++++ PAGE TEXT

Machine Gun Preacher
When we first heard the title and saw the poster for Machine Gun Preacher, we figured it was another one of those fake-grindhouse-trailers-turned-movies, like Hobo with a Shotgun and Machete. But nope, it’s a real, and serious movie — just one that’s got itself an utterly laughable title. That title pretty much sinks the trailer, which works just fine until it appears; sure, the picture looks formulaic as hell, but there are some good actors in it, and Marc Forster is a fine director, inspiring true story, so on. But in the midst of all that divine music and stirring rhetoric, there it is: “Machine Gun Preacher”. We’ve not yet seen this trailer with an audience, but we’re betting on audience giggles to match the Devil trailer last summer.
The Family Tree
The cast is promising here (Hope Davis, Christina Hendricks, Selma Blair, Chi McBride, Dermot Mulrooney), and we’re all for a good old-fashioned raunchy sex comedy. But there’s a slight whiff of desperation to this trailer, a bit of flop sweat in its assurances that it is, in fact, ribald and dizzy and funny and charming. The trailer tries a little too hard; we’ll have to see if the movie does too.

++++++++
++++ GIVEN DATA

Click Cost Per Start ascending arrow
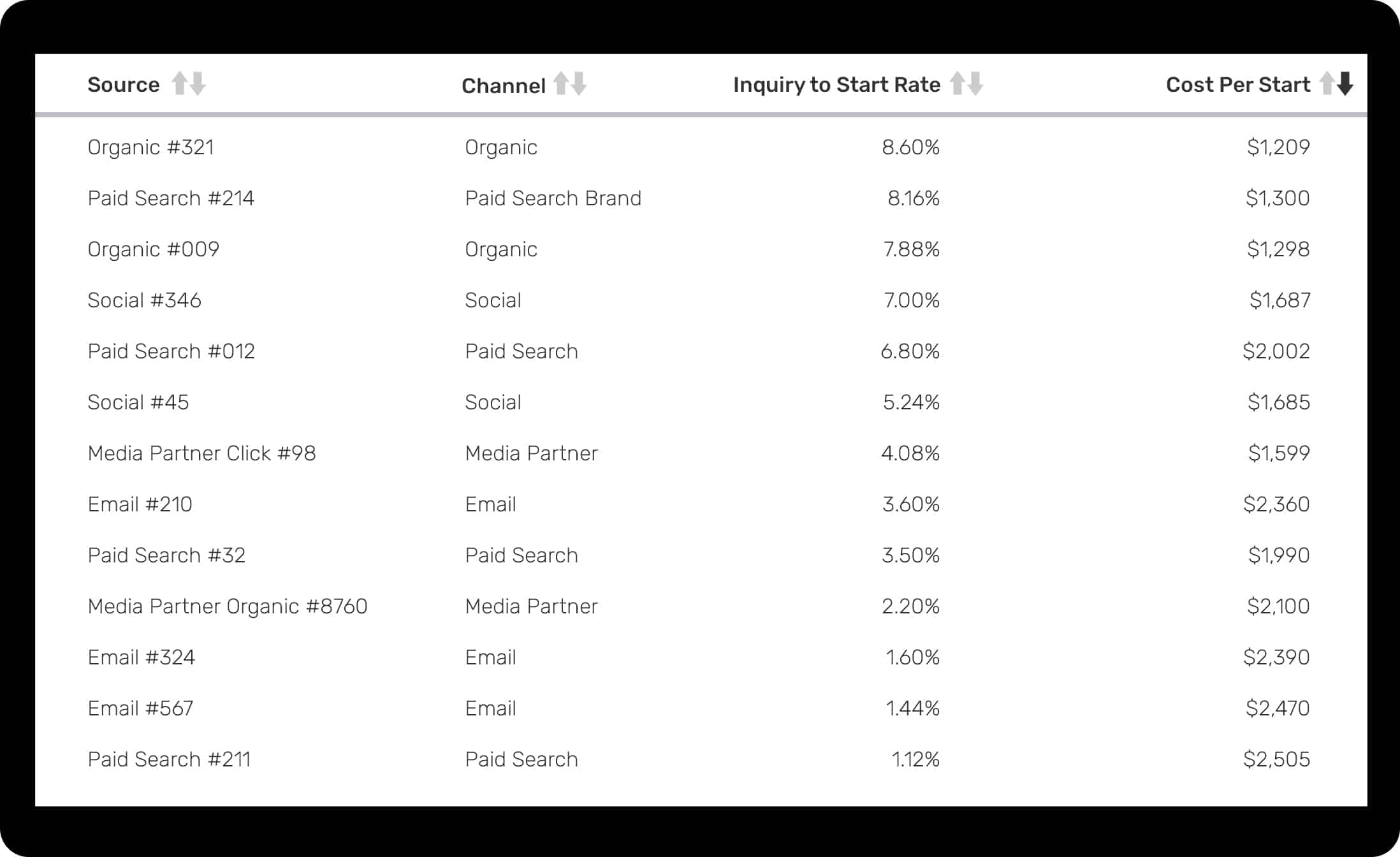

++++++++

Write the next part of the trailer reviews, picking up right after the last sentence shown. The listing has nothing to do with the trailer reviews.

The Lady
Back in the early ‘90s, Luc Besson was one of our most promising directors — his La Femme Nikita and Leon (aka The Professional) were tense, thrilling shoot-‘em-ups backed with genuine emotion and skilled performances. Then came the trashy (but, let’s admit it, fun) The Fifth Element, which was followed by his Joan of Arc movie The Messenger — a flop with audiences and critics alike that pushed him to concentrate mostly on writing and producing rather dopey action franchises like The Transporter and D13. But he has occasionally returned to the director’s chair (mostly for animated films), so the notion of him tackling a big and potentially controversial epic like this one is exciting. The short teaser doesn’t tell you much except “hey, Luc Besson directed this big epic starring Michelle Yeoh.” But that’s enough for us.
Blackthorn
Mateo Gil’s “what if” Western (what if Butch Cassidy and the Sundance Kid weren’t killed in that famous shoot-out with the Bolivian cavalry, and Butch went into hiding in Bolivia?) was one of our favorites at this year’s Tribeca Film Festival; it’s a Spanish production with an international cast, touches of artsiness, and a low-budget offhandedness, but more than anything, it’s a good old-fashioned dusty B oater. And more power to it for that. The thrilling new trailer plays its two most marketable elements (the Western action and Sam Shepard’s grizzled, weary performance), while keeping a lid on the picture’s emotional and psychological subtext.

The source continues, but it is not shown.